After our outing, we generally found a nice little spot to enjoy a good lunch, then it was my turn to drive. Driving something that big was frightening, I'll admit, but I knew there was no way my husband could drive all day every day. So he'd head back to rest, and I'd battle my fears and the other cars on the road for a few hours. Then we'd find ourself some dinner, either a restaurant or something from our kitchen, whatever mood we were in, maybe do a little grocery or toiletry shopping if there was a need for it, then find a spot to park for the night and discuss what we'd do the next day before showering and going to bed.
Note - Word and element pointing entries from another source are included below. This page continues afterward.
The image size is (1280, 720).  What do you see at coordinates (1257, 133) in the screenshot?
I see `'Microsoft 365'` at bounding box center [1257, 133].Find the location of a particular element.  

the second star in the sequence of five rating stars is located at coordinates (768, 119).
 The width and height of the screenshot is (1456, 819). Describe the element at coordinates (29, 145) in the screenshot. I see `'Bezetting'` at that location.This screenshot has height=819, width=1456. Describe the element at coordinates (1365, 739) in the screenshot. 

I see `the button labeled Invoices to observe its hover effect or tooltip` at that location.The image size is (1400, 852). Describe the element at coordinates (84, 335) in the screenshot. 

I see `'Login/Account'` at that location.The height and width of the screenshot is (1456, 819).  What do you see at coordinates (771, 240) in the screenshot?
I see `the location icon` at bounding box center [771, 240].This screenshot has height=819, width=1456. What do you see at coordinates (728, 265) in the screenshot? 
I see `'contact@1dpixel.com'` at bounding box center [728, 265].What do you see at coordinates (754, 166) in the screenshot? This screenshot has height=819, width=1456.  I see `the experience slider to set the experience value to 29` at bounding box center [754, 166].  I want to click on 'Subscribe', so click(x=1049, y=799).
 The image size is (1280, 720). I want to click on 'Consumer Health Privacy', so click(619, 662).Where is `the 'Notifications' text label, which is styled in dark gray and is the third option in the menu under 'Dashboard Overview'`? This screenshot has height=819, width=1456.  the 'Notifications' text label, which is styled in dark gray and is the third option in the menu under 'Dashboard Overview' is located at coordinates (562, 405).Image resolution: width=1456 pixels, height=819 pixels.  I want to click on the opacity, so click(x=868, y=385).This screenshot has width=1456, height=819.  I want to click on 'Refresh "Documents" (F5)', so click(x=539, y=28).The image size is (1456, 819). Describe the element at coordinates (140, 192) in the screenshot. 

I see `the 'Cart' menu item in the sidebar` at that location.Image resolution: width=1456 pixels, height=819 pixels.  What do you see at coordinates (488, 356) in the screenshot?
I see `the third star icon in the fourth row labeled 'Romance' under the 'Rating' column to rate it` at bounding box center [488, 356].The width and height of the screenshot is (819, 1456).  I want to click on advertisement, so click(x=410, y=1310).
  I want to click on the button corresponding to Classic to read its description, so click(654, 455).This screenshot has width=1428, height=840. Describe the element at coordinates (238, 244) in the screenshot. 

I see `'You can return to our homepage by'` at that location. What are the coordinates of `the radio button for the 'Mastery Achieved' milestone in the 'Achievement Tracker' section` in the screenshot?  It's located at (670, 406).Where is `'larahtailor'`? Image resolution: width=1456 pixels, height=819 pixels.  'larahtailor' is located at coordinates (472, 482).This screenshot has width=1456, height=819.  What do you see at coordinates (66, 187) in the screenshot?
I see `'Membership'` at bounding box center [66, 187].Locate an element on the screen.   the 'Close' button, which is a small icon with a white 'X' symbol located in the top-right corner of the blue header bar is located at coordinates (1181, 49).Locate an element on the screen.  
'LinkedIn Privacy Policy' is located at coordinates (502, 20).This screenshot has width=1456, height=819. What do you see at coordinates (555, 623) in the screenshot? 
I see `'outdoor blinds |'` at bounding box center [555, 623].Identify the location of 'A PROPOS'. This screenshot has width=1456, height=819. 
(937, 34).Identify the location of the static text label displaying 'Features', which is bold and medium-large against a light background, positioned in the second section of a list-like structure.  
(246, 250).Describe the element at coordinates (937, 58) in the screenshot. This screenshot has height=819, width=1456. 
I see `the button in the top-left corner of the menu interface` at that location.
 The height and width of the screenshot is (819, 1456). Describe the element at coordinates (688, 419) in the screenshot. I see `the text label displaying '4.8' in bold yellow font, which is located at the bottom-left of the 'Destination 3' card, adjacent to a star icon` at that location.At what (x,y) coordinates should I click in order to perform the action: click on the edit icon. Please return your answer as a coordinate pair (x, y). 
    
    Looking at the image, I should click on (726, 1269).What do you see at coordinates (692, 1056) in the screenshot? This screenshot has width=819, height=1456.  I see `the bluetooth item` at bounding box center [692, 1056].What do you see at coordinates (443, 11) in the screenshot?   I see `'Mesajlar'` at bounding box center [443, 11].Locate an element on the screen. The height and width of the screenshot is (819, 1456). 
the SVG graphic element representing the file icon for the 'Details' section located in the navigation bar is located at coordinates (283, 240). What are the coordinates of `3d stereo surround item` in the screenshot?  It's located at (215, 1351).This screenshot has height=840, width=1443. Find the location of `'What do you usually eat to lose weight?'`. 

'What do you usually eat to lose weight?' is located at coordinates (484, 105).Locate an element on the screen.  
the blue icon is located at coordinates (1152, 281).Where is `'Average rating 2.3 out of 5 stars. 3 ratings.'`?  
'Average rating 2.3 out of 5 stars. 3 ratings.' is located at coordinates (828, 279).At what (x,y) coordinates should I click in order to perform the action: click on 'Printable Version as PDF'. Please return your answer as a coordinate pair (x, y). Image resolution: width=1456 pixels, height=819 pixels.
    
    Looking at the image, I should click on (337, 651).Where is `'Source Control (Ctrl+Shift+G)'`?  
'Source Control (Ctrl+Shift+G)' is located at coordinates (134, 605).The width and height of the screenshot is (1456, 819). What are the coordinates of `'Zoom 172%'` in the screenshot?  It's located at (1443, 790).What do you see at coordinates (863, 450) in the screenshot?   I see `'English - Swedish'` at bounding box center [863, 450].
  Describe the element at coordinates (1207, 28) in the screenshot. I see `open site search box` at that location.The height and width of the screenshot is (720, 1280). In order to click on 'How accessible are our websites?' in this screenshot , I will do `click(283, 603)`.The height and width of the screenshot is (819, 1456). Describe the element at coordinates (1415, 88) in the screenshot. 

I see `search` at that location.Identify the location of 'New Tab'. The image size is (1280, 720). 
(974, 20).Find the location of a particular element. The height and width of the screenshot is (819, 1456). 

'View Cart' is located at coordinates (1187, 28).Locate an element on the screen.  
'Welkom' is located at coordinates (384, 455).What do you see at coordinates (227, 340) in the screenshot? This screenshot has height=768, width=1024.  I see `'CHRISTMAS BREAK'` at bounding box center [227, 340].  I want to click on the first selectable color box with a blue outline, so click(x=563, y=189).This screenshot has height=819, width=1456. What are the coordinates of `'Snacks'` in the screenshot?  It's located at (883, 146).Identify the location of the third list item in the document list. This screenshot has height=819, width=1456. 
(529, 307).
We had been travelling for almost a week when we ended up in California. Our original plan had been to make the first trip short, only two or three days long, but the closer we got to leaving and the more we looked at the maps, we had realized that there was so much we wanted to see, and we didn't want to have to save any of it for the "next trip". And with both of us being retired, there was nothing holding us back from travelling until we were satisfied, then going back home when we were done. But we had both agreed that the "halfway point"- the point where we would turn around and head back towards home when we had finished there- was going to be a beach in Claifornia. And so, after six days, we pulled the motor home into a parking lot bordering Corona del Mar State Beach in Orange County. The place was packed with volleyball nets, picnic tables, concession stands- and people. We found a small empty space, set up our chairs and umbrellas, pulled out our books, and stayed until the sun went down. And did the same the next day, and the next.
Finally, on the morning nine days into our trip, we woke up from the winnebago's bunk beds, sat down at the little table with our breakfast, and looked up at each other.
"Are you ready to start heading home?" He asked me.
"I am, are you?"
"I think so. This is fun, but I'll admit that I am a little but homesick. Just a little, though. So, was this a good idea?"
"The best one you've ever had. Now let's figure out what comes next."
And he pulled out a map, and we started planning our new adventures for the day.